We liked the bathroom at Muckrach House. Nice and big. (European bathrooms always seem too small.) We have had good food everywhere we’ve been. The only things I won’t eat are haggis and wood pigeon. I also opted out on the pheasant eggs, and I’ve had to get used to the idea that “bacon” here is actually a big chunk of ham.
Today our first stop was Tomatin Distillery, where we got a one-hour tour of their whiskey-making process. First the barley is harvested before anything sprouts. Then the barley seeds have to sprout at just the right phase (under heat), and then they malt or bake it at a certain temperature. Then it goes into the hoppers to be ground up. They stir in water to form “wart” to draw out the starches and separate it from the husks and chaff, and the wart flows down through tiny slits in the floor of a giant rotating mixing bin. This separated liquid is called the wash. (The leftover husks and chaff go to farmers for feed.) The wash goes into fermentation tanks where yeast is added and the starches turn to sugar. It becomes sort of a beer. This is later distilled in copper stills at a temperature below the boiling point of water. After a second distillation, all the impurities are removed and the liquid spirit (moonshine) is clear and ready for barreling.
The barrels are what actually determine what sort of taste and finish the whiskey will have. They use old bourbon barrels, sherry barrels, etc. Sometimes they steep the whiskey in charred peat to give some whiskeys that texture and taste.
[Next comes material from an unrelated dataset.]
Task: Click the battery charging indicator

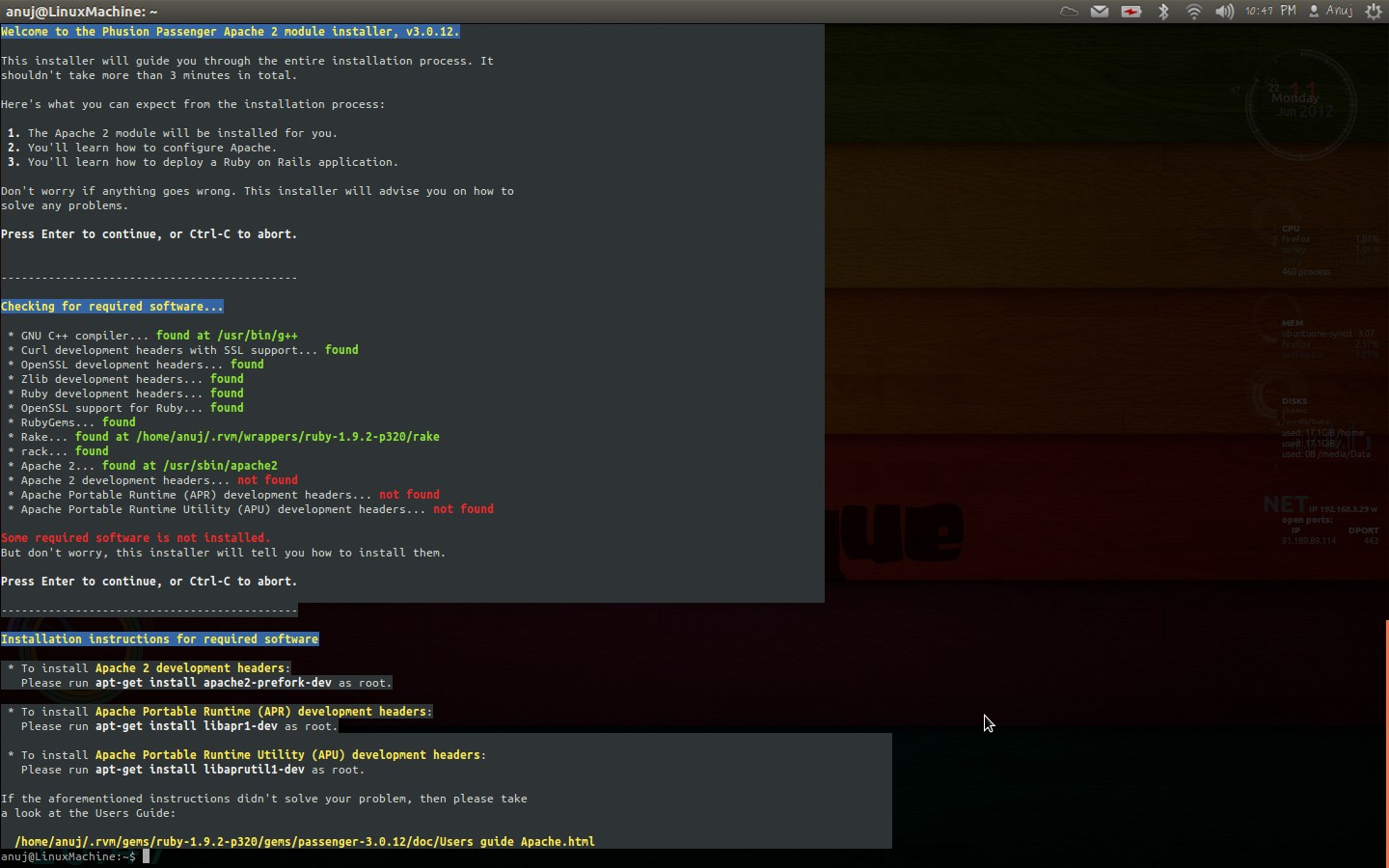Action: click(x=1131, y=12)
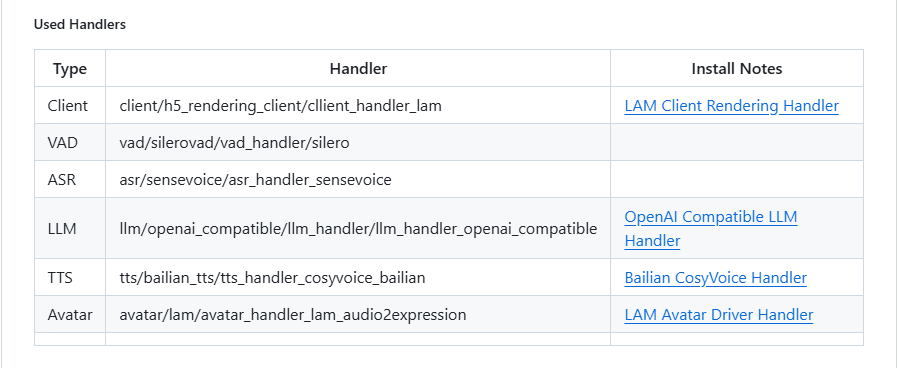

Over years, a large part of the whiskey actually evaporates through the barrel, which lessens the alcohol content. Hence, younger whiskey tastes harsher, older whiskey smoother. Scotch whiskey has to be barreled at least three years. Obviously the longer the barreling, the more expensive the whiskey.
We drove to Loch Ness, down the western side of the lake to visit Uruquhart Castle, which was awesome. It has a lot of history, going back and forth from Pictish to Scottish to English hands. Eventually it came to be owned by the Grant Clan, but they got tired of defending it. When the Jacobites were moving in to put it under siege, the Grant Clan burned it and left, marching to the sound of their pipes. Now all that’s left is ruins.
We didn’t see the Loch Ness monster, it being a glorious sunny day, but we snapped a photo of a half-submerged log that we decided would suffice. The water in the freshwater lochs looks deep blue from a distance, but is a strange color up close. Near the edge it’s kind of a weak tobacco-orange, then quickly turns to black, which you can’t see through at all. This is from peat. We could even smell peat in the air.
From Loch Ness we went to see Ivergarry Castle, another ruin on Loch Oich, further south. This ruin was in worse shape, fenced off so no one will get hurt, its inner walls reinforced with cross-timbers. It was near our hotel for the night, Glengarry Castle House.